Hinata’s eyes burn with determination, and Kei suddenly finds it very difficult to look away. “I’ll find my soulmate before you do, Tsukishima! And then I’m going to brag about it and laugh at your face because I _won_ ,” he says, sounding entirely self-satisfied at the challenge only one of them had agreed upon.

“That’s… not how it works,” Kei says. He is _tired_. “Besides, I don’t really care about finding my soulmate.”

“You what?” Hinata gasps. He acts like Kei had just cursed his entire family. “No, I don’t believe that. You’re probably just grumpy because you’re _ancient_ and you haven’t found yours.”

“No, I really, genuinely, do _not_ care.” And it’s not because Kei doesn’t want love, because he does—or at least, a part of him does. But even if it’s love, even if soulmates are a good thing, Kei doesn’t think it’s something worth fixating over his entire life. He’s a dragon. He probably has a long life ahead of him. If he’d spent every waking moment of it fretting over finding his mate, Kei doubts he’ll ever get to really live.

Maybe that isn’t saying much, because Kei’s daily life consists of him sleeping his days away—sometimes for literal weeks on end—in his cave, but at least he does that _without_ stress. Or rather: He didn’t do it without stress, before Hinata Shouyou forced himself into Kei’s life.

“If you say so, Tsukishima,” Hinata sings.
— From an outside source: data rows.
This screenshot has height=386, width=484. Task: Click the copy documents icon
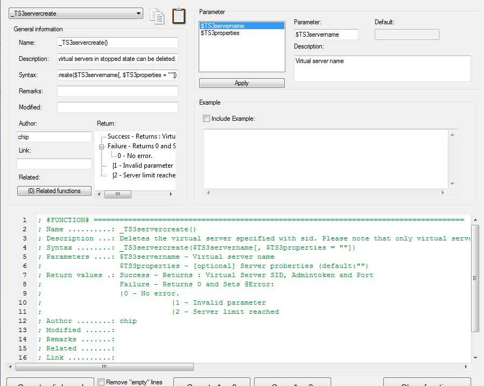(x=157, y=16)
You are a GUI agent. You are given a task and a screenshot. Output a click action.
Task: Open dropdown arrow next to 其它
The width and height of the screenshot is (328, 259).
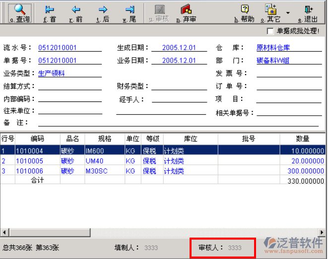288,13
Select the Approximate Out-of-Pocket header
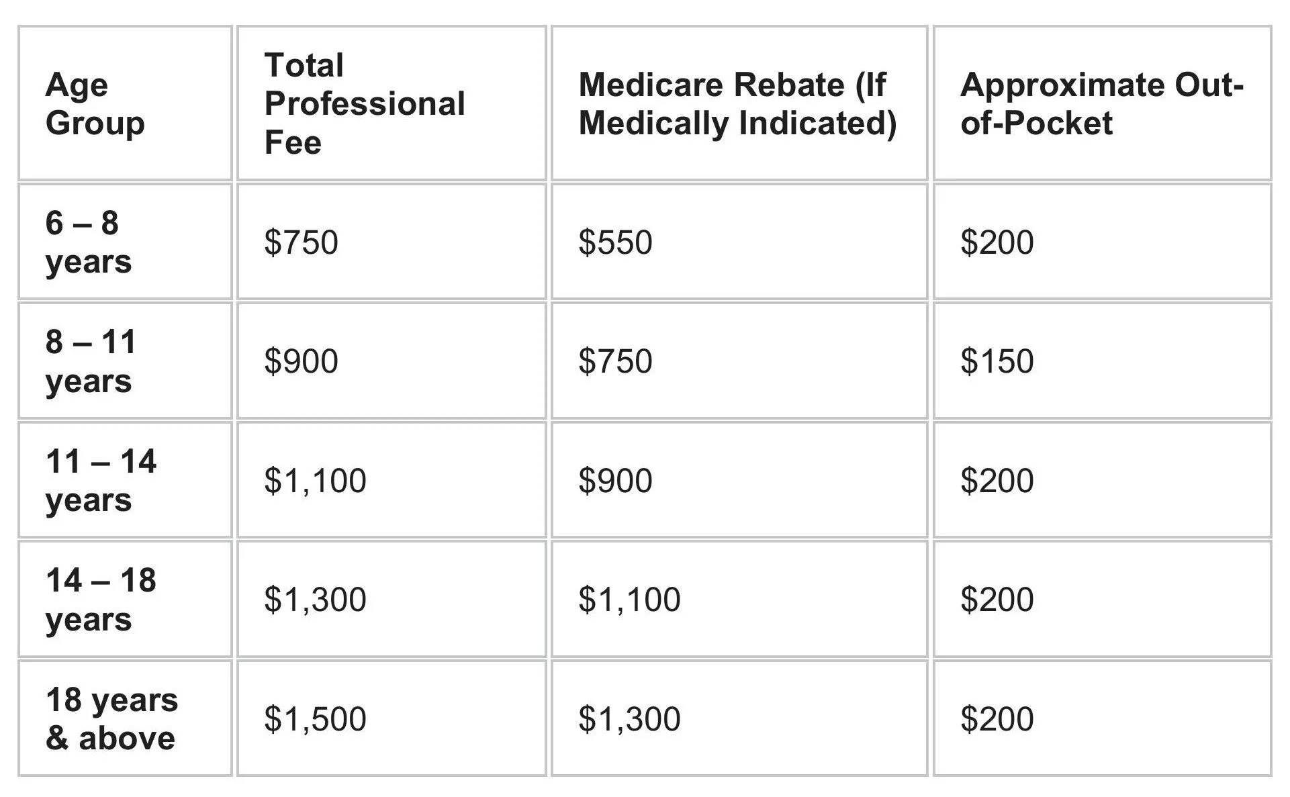1290x797 pixels. click(1102, 103)
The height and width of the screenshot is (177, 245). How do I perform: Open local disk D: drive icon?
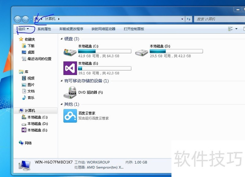(x=141, y=51)
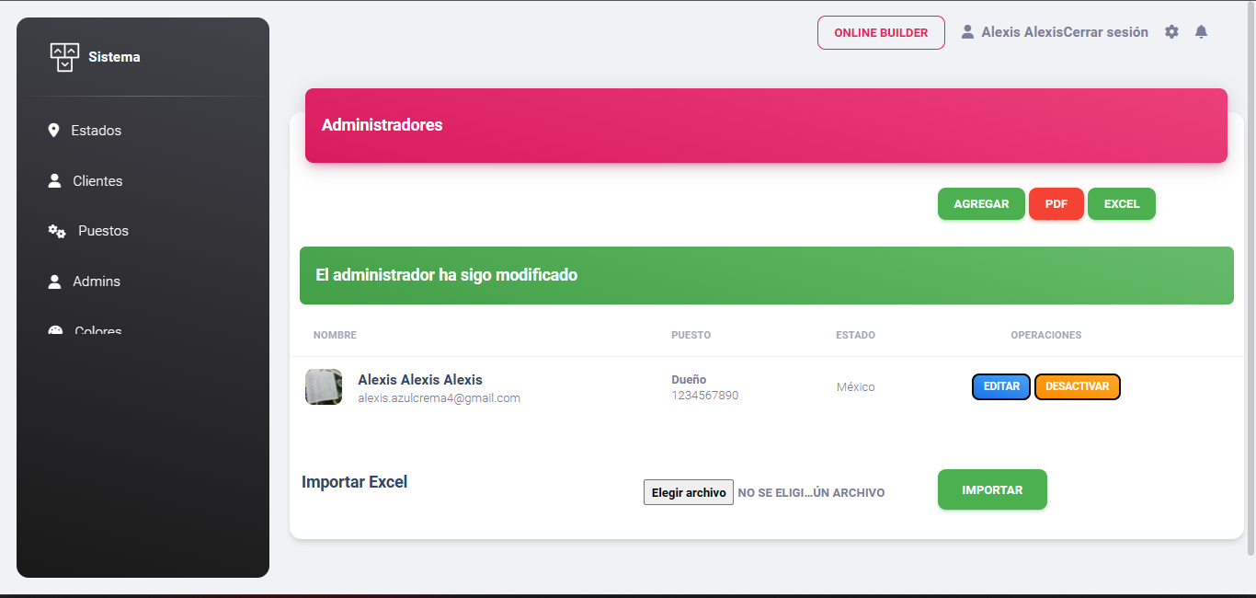
Task: Click the Estados map pin icon
Action: pos(53,131)
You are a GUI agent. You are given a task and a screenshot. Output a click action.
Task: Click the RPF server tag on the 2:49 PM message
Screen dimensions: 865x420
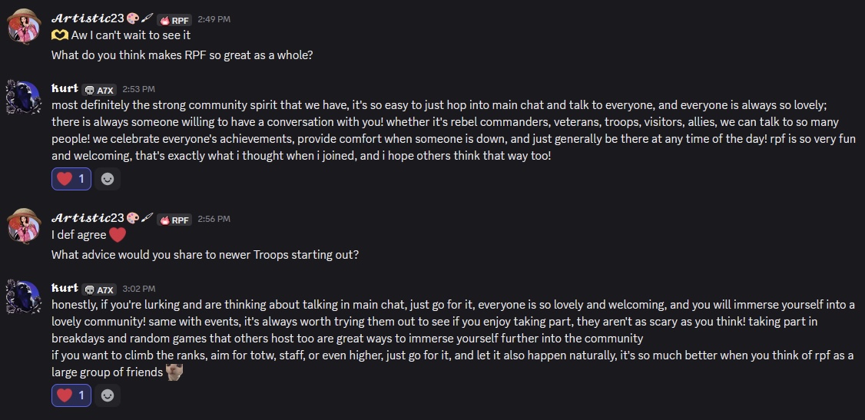pos(174,19)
He doesn’t believe Kei at all.

I _did_ say so, Kei nearly says. “Believe whatever you want,” he says instead, because arguing with Hinata once he has his mind set on something is a fool’s errand. “I still need you to leave, because I have to go bathe.”

“Why can’t I just turn around?” Hinata whines, obviously reluctant to go home. Kei doesn’t know what’s so bad about Hinata’s home; Hinata doesn’t share too much about his duties back home, or even his residence, but Kei gets the feeling it’s either very, very bad, or very, very boring. “I won’t even get Flame Boy to spy on you.”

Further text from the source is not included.